В полном молчании мы выбрались из города на шоссе. Я размышлял о том, что прошло три дня после предупреждения Голоса. Срок уплаты долга истек. Шестьдесят две тысячи. Мой бумажник пуст.

– Твое жалованье начисляется с сегодняшнего дня, – заметил Билл Маккэй, словно прочел мои мысли.

– Как скажешь.

Весна растопила ледяную корку на полях. Между бороздами поблескивали лужицы. Тут и там по ним бродили чайки в поисках червей. В тени на опушках местами еще белели клочки снега.

– Весной я словно старый футболист, – сказал вдруг Билл Маккэй. – Его манят зеленые поля, меня же – синие просторы.

Я поглядел на него краем глаза. Впервые я слышал, как Билл говорит что-то о самом себе. Или он просто размышлял вслух? Остальную часть пути Билл молчал. Нарушил молчание лишь после того, как мы ступили на борт катера, который ходит через пролив между островами Коровьим и Марстранд.

– Мы едем к Георгу, – сообщил он.

Билл явно знал дорогу к разместившейся в бывшей гостинице парусной мастерской и направился прямиком туда, когда мы сошли на берег. В тишине далеко разносились наши гулкие шаги. Последний подъем перед площадью с ее столетним серебристым тополем был вымощен красными гранитными плитами. Большинство окон в крашеных деревянных домах было закрыто плотными шторами.

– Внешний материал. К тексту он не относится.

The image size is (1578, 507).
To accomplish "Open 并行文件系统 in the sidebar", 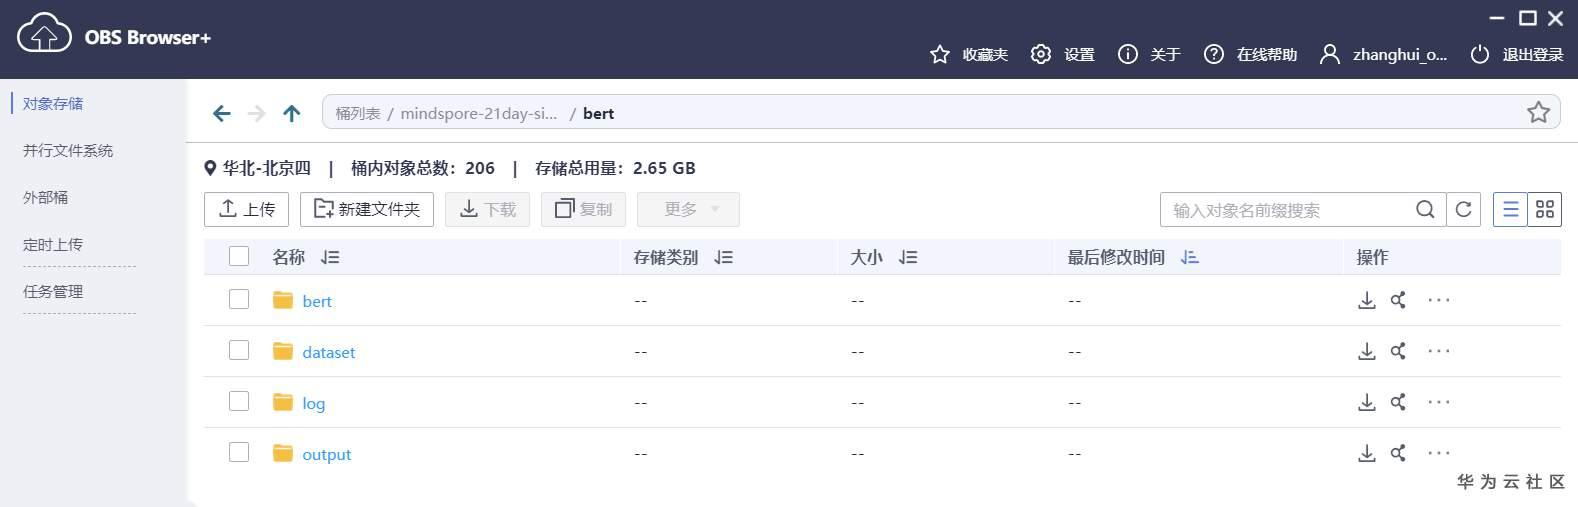I will click(68, 150).
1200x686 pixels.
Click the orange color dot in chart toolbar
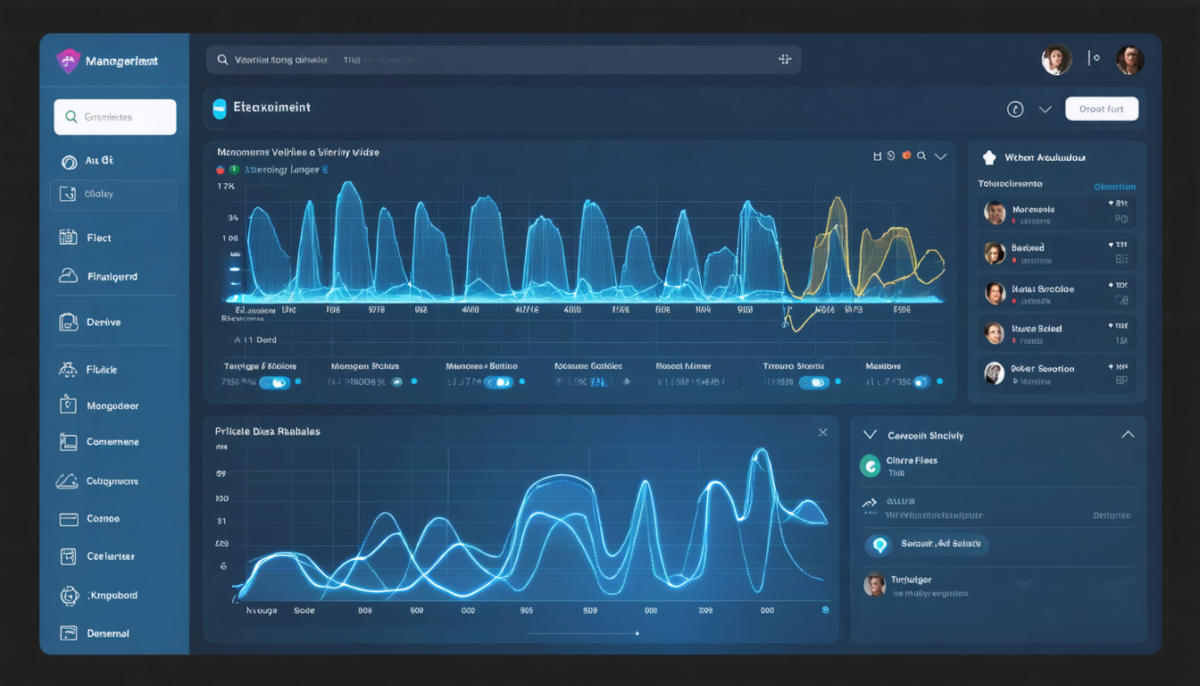[x=906, y=155]

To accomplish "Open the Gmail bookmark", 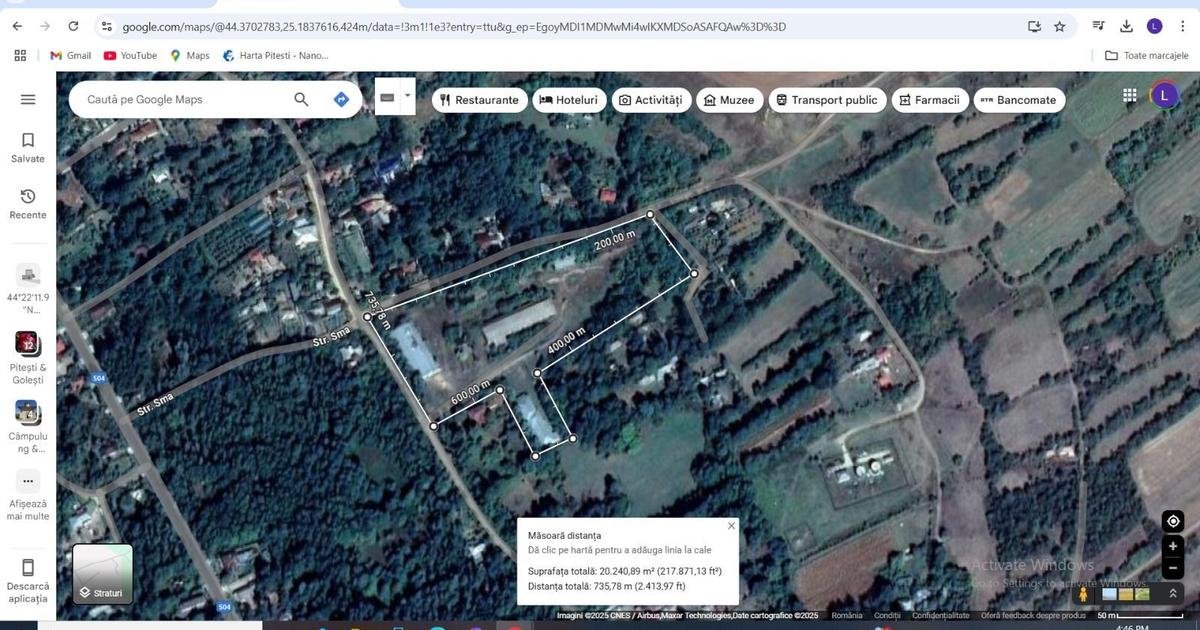I will pos(71,56).
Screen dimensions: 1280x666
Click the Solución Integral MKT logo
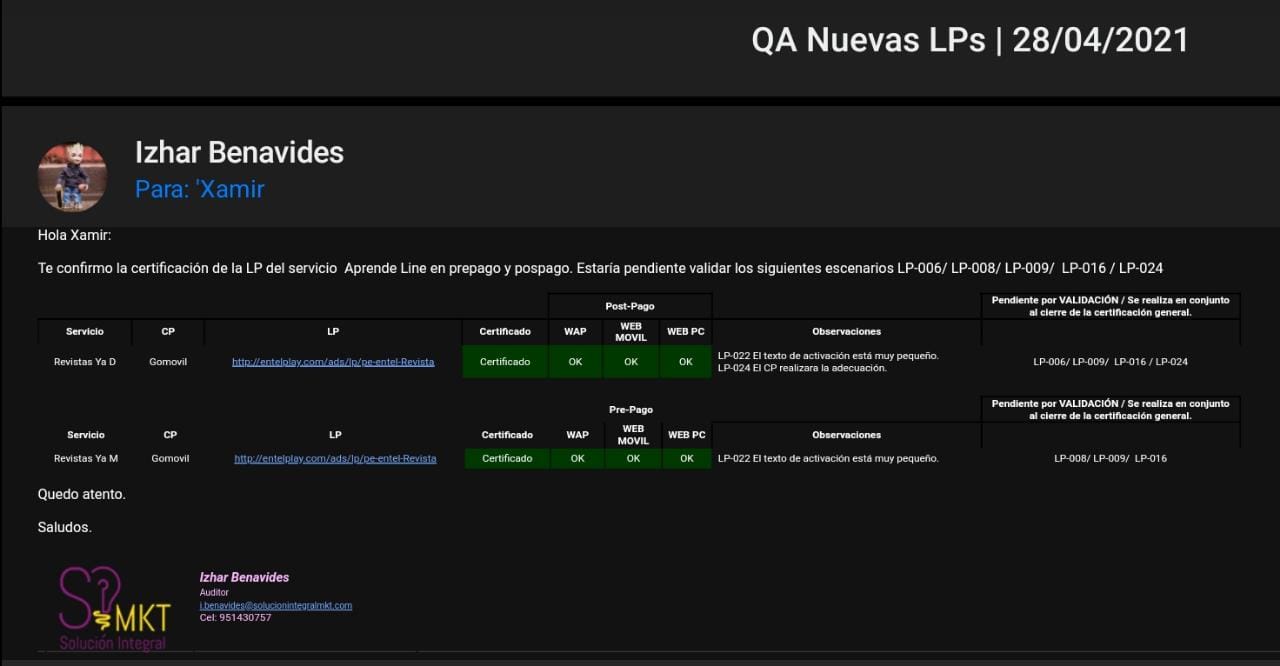point(114,608)
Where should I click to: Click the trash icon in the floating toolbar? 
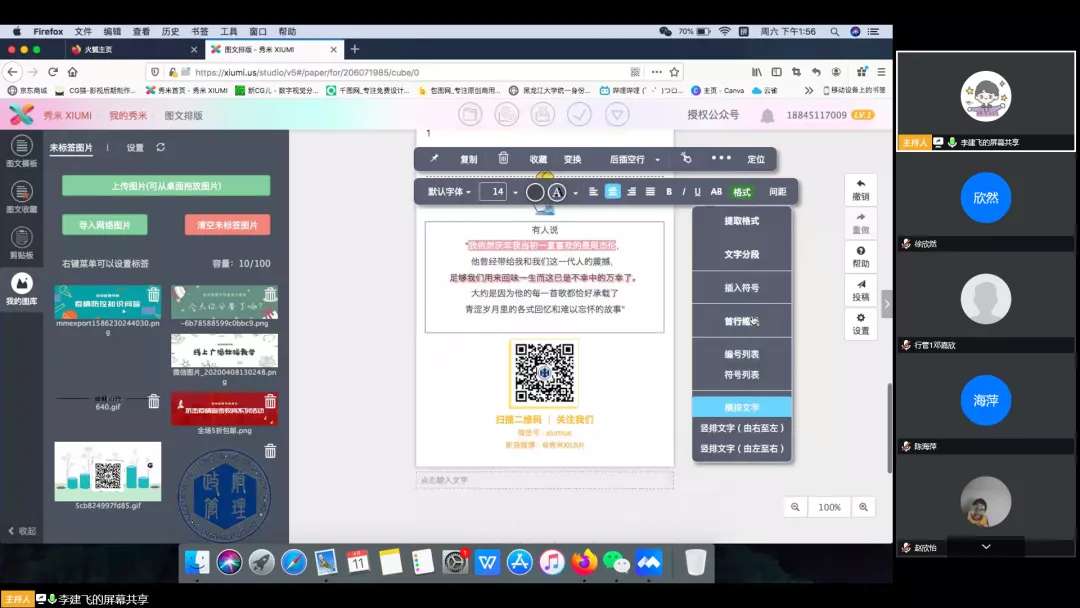pos(503,158)
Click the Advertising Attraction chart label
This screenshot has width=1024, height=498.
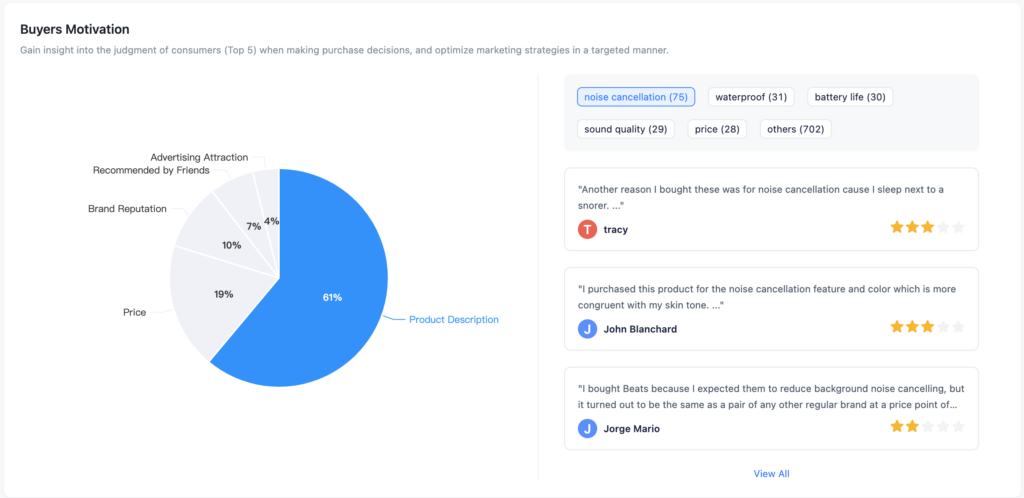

Билл без стука отворил дверь мастерской. А и соблюди он этикет, вряд ли кто-нибудь услышал это бы за стрекотом швейных машин. Нас встретил знакомый запах смоленых снастей и пчелиного воска. В полу просторного цеха было пять колодцев, на краю каждого стояло по швейной машине – все в работе. Трое мужчин и две женщины шили паруса для иолов. Еще двое мужчин кроили полотнища заготовок.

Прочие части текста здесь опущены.